In December, 1980, Rexroth suffered a heart attack and was bedridden for several months, during which time he worked on a festschrift honoring James Laughlin, observing, “I wouldn’t have had a career without Laughlin, and I look on [him] as my best friend.” The following spring, Rexroth suffered a stroke, forcing his wife to rush him to Cottage Hospital in Santa Barbara. Late that summer, he suffered a second (and much more severe) stroke, that left him virtually unable to speak. He required roundthe-clock nursing that Medicare and Blue Cross would not cover, and in September, his “best friend” Laughlin stepped in once again, providing funds for Rexroth to be cared for at home. The last six months of his life were plagued by a worn-out body giving in to the ravages of time-congestive heart failure, an inoperataive hernia, kidney failure, yet another stroke, and even periods of paralysis. But he was fond of his young nurse and during times when his memory for words functioned, would scrawl “Call Carol” or “I’m hungry” on his small blackboard.

He died June 6, 1982 of a massive heart attack that blew out the fuse of the electrocardiogram machine that was monitoring him. He was buried in Santa Barbara in a simple grave on a hill overlooking the Pacific Ocean. His epitaph is a poem from The Silver Swan (Copper Canyon Press, 1976).

As the full moon rises

The swan sings

In sleep

On the lake of the mind

It is remarkable that a life as deeply troubled as that of Kenneth Rexroth should produce erotic poetry of such profound transcendence. It is remarkable, but not that extraordinary considering how often real genius is accompanied by personal suffering and/or insufferable behavior. Whether writing of idealized love, of love lost, of a father’s boundless love, or of the deepest spiritual engagement, he achieved again and again in his poetry exactly what he most longed for but could not find in his life: a passionate but utterly calm self-transcendent state of infinite connectedness. In the love poems, even the longing resonates with classical overtones, the poet’s staggering erudition informing poems so translucent, so transparent as to be confused with simple-mindedness by a Eurocentric critic.

In poetry, Kenneth Rexroth, orphan polygot iconoclast and autodidact, great man of letters with virtually total recall, agit-propagandist and anti-establishment activist, ecologist and scholar, could finally transform desire into something larger than either or both of the lovers themselves. He achieved something almost impossibly simple-a glimpse of sacramental grace within our temporal flesh in a fragile, perishing world. “Erotic love,” he was fond of saying, “is one of the highest forms of contemplation.” Written from the haunted and celebrated depths of a life lived to the full, Rexroth’s love poetry transcends his personal suffering, realizing an ascendant universalization of experience.

It is sad to note that Kenneth Rexroth sometimes bit the very hands that might have fed him, but his commitment to truth and a revolutionary lifestyle far outweighed his concerns for self-promotion. His antiestablishmentarianism cost him dearly: his work is almost never included in major anthologies, and yet the nature of so much of the work itself bears the undeniable and indelible handprint of genius-not only in the poetry, but also in his essays. In his recent study of Rexroth’s shorter poetry, The Holiness of the Real (Fairleigh Dickenson University Press, 1966), Donald Gutierrez points out that Rexroth was stigmatized by advocating on behalf of the Beats and poets like Robert Duncan, and that Rexroth has been further victimized by being found “politically incorrect” [once again] by the present status quo. That he spent a lifetime encouraging literacy in general and poetry in particular and that he was uniquely generous to so many poets, both elder and younger, is beyond dispute. He did more to encourage publication of writing by young women than any other prom-inent white male of the sixties or seventies, and established a scholarship for young women writers in Japan. And equally beyond dispute is the fact and beauty of so much of his work. It remains to be explored, like a great snowcapped peak rising at the edge of the Pacific.

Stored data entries

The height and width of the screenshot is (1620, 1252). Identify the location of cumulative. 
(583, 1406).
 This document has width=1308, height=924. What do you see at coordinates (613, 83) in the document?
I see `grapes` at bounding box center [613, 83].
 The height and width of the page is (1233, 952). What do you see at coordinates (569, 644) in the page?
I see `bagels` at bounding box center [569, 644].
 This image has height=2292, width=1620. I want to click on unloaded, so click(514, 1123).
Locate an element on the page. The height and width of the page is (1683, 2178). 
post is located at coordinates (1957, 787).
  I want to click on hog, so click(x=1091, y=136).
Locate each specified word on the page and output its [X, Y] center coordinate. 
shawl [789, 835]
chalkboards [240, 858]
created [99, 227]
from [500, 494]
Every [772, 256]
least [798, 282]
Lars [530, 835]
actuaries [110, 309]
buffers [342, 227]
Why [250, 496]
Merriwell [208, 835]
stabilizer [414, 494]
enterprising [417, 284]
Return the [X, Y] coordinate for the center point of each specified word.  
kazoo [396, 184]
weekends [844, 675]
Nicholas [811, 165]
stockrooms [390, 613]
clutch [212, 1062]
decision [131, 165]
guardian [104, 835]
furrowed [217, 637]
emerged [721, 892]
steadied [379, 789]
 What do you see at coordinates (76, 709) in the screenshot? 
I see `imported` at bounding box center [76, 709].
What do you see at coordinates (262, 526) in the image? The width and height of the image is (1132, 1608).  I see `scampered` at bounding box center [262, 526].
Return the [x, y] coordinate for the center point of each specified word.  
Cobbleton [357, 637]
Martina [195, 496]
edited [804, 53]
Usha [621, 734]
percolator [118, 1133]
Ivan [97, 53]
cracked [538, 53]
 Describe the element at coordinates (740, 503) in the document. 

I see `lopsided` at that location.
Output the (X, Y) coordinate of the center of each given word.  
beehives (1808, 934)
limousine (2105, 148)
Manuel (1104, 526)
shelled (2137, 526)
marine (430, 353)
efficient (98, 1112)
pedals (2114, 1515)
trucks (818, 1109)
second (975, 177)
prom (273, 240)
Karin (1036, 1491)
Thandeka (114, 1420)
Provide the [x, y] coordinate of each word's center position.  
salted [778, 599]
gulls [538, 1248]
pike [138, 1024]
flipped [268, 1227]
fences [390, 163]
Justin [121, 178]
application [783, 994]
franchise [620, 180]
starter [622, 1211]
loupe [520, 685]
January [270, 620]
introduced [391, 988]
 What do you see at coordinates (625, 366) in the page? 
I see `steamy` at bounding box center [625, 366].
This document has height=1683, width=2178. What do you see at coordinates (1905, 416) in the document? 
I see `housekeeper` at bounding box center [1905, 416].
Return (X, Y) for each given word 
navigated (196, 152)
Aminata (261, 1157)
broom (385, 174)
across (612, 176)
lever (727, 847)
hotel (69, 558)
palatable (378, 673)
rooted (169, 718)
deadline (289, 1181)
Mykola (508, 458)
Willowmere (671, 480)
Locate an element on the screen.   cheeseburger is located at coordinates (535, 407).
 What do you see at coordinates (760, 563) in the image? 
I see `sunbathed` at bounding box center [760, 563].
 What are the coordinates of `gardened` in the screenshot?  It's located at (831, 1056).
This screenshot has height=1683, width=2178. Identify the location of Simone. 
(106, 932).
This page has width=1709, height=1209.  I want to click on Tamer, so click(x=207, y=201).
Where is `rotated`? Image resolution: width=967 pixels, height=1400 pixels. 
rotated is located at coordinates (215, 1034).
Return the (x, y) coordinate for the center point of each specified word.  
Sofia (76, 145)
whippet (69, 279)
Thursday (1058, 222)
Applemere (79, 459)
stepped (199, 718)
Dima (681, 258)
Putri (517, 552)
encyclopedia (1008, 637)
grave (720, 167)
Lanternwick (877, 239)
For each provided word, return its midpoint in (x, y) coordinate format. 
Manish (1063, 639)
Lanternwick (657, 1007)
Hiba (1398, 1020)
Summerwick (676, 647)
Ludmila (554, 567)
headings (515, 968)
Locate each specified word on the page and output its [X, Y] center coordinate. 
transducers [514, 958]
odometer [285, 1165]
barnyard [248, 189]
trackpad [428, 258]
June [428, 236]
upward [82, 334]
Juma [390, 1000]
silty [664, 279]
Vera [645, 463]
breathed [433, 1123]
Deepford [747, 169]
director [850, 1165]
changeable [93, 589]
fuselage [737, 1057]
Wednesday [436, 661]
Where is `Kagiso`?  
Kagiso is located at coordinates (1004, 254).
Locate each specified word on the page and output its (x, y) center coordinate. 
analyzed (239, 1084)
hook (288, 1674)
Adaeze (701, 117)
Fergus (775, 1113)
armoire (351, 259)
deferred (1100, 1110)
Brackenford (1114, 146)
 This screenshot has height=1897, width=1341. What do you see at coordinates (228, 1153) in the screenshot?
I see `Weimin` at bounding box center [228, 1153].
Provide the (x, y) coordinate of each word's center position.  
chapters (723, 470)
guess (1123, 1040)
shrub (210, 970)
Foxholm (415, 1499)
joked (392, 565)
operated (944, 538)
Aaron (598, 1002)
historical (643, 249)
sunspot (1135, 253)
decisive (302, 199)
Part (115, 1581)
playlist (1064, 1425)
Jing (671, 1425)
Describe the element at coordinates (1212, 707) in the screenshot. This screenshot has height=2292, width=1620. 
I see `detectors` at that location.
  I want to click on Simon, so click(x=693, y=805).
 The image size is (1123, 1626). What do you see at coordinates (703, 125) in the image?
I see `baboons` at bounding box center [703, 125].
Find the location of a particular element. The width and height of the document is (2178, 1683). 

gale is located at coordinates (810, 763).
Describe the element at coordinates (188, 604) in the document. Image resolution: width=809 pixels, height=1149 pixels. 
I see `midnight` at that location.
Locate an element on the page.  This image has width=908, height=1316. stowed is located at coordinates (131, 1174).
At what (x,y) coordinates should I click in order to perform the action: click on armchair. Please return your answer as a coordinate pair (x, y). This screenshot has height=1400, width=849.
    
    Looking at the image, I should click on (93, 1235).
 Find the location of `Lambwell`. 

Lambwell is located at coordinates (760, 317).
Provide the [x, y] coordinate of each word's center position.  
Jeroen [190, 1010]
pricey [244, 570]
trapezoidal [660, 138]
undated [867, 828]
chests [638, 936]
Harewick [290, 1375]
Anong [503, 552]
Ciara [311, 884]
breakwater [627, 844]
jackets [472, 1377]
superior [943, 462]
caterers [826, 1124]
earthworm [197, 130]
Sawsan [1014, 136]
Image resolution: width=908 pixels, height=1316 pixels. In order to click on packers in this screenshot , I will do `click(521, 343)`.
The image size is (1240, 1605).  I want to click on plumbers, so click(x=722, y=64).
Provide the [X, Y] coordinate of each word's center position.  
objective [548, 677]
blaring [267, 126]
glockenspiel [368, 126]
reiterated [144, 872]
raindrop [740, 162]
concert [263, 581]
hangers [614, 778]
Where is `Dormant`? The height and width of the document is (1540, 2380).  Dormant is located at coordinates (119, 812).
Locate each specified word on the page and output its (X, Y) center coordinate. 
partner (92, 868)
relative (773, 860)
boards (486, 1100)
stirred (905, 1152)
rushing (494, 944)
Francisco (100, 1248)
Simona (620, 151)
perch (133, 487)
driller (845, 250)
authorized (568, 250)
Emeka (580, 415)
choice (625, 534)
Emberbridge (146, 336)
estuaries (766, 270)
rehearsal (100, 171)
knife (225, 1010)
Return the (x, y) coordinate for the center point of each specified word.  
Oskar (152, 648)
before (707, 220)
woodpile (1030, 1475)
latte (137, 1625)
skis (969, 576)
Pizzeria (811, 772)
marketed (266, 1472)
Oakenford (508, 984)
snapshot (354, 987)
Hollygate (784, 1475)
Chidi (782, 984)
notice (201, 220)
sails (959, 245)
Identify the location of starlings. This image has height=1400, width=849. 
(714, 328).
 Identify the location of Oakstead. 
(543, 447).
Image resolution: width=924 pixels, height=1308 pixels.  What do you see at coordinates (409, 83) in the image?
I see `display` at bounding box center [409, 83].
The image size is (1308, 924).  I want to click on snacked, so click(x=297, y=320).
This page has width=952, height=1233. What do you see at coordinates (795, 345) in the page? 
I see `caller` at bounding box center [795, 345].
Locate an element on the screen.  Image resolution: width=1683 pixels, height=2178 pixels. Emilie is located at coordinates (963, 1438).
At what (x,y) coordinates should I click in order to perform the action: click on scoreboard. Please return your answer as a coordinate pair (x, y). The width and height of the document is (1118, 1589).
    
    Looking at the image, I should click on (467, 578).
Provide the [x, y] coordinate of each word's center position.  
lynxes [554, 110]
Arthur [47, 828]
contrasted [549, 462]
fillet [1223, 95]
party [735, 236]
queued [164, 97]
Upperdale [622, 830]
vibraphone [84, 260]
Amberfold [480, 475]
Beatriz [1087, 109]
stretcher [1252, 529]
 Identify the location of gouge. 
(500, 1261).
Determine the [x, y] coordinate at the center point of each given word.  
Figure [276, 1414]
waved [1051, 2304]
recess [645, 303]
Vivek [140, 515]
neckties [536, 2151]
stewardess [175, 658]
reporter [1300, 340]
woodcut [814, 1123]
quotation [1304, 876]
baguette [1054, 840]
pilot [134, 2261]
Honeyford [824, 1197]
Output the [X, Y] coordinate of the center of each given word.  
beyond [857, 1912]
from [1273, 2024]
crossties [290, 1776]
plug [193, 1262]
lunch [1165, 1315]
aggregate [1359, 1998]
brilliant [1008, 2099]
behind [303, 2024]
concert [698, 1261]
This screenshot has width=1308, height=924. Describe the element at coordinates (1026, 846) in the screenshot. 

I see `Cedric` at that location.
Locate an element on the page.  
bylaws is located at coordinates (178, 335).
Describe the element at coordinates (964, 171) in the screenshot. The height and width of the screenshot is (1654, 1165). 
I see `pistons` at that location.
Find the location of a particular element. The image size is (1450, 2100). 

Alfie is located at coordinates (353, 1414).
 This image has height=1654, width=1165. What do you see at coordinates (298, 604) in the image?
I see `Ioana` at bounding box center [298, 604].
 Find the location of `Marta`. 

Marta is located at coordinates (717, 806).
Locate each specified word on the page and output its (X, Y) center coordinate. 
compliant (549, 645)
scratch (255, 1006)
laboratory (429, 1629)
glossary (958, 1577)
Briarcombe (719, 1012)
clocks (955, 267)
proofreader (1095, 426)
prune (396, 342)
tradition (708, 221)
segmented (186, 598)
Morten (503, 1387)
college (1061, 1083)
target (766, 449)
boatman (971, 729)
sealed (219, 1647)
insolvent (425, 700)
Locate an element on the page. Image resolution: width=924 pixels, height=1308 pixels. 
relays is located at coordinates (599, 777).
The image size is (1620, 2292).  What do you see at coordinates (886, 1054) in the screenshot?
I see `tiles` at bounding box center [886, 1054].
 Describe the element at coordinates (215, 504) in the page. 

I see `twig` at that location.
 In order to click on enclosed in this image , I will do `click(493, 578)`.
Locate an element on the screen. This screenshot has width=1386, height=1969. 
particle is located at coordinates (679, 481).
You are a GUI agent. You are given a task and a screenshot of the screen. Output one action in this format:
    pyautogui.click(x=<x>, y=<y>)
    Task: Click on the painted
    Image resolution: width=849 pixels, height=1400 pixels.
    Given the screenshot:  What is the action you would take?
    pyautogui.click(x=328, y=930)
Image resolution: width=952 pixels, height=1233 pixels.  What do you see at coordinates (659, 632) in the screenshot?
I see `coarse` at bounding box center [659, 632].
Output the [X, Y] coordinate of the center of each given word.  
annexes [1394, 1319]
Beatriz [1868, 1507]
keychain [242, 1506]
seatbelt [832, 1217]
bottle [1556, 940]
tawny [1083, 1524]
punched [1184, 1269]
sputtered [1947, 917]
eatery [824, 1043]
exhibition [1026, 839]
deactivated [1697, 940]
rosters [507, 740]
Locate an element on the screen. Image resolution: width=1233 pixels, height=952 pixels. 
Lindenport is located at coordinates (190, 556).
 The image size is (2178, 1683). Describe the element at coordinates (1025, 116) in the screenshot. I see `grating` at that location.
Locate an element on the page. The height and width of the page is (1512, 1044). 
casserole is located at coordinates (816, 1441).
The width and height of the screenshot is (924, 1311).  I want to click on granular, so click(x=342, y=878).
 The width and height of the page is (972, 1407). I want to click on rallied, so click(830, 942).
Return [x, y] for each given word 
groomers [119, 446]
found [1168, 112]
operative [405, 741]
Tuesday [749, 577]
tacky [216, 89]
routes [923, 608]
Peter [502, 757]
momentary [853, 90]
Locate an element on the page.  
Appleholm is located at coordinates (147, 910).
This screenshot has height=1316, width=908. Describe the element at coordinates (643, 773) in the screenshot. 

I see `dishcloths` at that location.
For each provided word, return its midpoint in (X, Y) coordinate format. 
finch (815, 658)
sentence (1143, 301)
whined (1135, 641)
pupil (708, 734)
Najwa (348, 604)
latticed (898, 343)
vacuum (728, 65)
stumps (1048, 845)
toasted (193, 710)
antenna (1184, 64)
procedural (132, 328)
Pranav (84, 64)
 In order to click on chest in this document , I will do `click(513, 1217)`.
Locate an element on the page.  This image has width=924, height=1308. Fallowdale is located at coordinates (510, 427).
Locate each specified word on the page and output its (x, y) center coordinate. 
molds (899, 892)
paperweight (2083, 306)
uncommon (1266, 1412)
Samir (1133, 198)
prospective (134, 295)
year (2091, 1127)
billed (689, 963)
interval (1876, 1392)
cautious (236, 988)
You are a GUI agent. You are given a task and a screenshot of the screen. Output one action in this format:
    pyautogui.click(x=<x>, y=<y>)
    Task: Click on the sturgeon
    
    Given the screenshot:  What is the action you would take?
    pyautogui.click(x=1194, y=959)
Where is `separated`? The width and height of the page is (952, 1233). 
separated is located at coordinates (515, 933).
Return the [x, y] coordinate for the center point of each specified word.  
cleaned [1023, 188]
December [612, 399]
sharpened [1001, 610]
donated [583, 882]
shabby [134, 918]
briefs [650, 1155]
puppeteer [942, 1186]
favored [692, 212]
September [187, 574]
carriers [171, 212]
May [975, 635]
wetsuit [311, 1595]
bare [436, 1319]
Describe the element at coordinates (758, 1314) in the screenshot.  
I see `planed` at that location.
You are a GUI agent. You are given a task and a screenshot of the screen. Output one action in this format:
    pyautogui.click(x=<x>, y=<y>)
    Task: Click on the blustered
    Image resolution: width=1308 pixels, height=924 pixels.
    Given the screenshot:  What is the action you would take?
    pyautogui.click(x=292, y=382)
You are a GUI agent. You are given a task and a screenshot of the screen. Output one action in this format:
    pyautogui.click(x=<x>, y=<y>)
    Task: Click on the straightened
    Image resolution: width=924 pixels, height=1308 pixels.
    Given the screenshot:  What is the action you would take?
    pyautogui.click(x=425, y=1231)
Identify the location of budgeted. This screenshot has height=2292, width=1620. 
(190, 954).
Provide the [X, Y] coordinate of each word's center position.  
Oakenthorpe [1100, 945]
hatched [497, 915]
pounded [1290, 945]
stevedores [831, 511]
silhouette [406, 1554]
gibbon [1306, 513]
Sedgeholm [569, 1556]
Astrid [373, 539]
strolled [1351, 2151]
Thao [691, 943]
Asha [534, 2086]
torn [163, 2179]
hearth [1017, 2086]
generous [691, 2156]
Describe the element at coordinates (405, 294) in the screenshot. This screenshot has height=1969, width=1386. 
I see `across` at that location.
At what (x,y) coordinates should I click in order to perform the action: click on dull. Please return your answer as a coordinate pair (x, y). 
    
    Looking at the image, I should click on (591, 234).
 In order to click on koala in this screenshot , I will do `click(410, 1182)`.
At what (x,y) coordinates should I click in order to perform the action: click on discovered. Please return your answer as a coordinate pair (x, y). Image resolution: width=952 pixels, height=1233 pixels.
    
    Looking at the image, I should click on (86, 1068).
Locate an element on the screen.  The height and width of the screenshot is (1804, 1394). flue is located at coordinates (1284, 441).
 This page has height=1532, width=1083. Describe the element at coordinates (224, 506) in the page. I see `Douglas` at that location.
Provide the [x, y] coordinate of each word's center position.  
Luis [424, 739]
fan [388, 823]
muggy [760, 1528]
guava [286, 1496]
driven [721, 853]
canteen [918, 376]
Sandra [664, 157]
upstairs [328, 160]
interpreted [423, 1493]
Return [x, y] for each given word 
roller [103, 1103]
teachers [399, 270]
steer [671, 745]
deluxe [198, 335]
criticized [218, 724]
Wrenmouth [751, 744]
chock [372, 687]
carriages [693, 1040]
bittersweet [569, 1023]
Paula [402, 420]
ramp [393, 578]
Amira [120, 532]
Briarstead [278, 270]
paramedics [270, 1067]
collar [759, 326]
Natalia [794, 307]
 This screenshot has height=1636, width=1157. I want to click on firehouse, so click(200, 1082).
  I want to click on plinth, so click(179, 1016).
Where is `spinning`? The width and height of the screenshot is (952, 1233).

### Study questions
A: Where does the Rexroth essay say Kenneth Rexroth was buried?
B: Repeat the part of the Rexroth essay that begins at the words "In poetry, Kenneth" and stops after "universalization of experience.".
The items play no part in the work here.

### Answers
A: He was buried in Santa Barbara, in a simple grave on a hill overlooking the Pacific Ocean.

B:
In poetry, Kenneth Rexroth, orphan polygot iconoclast and autodidact, great man of letters with virtually total recall, agit-propagandist and anti-establishment activist, ecologist and scholar, could finally transform desire into something larger than either or both of the lovers themselves. He achieved something almost impossibly simple-a glimpse of sacramental grace within our temporal flesh in a fragile, perishing world. “Erotic love,” he was fond of saying, “is one of the highest forms of contemplation.” Written from the haunted and celebrated depths of a life lived to the full, Rexroth’s love poetry transcends his personal suffering, realizing an ascendant universalization of experience.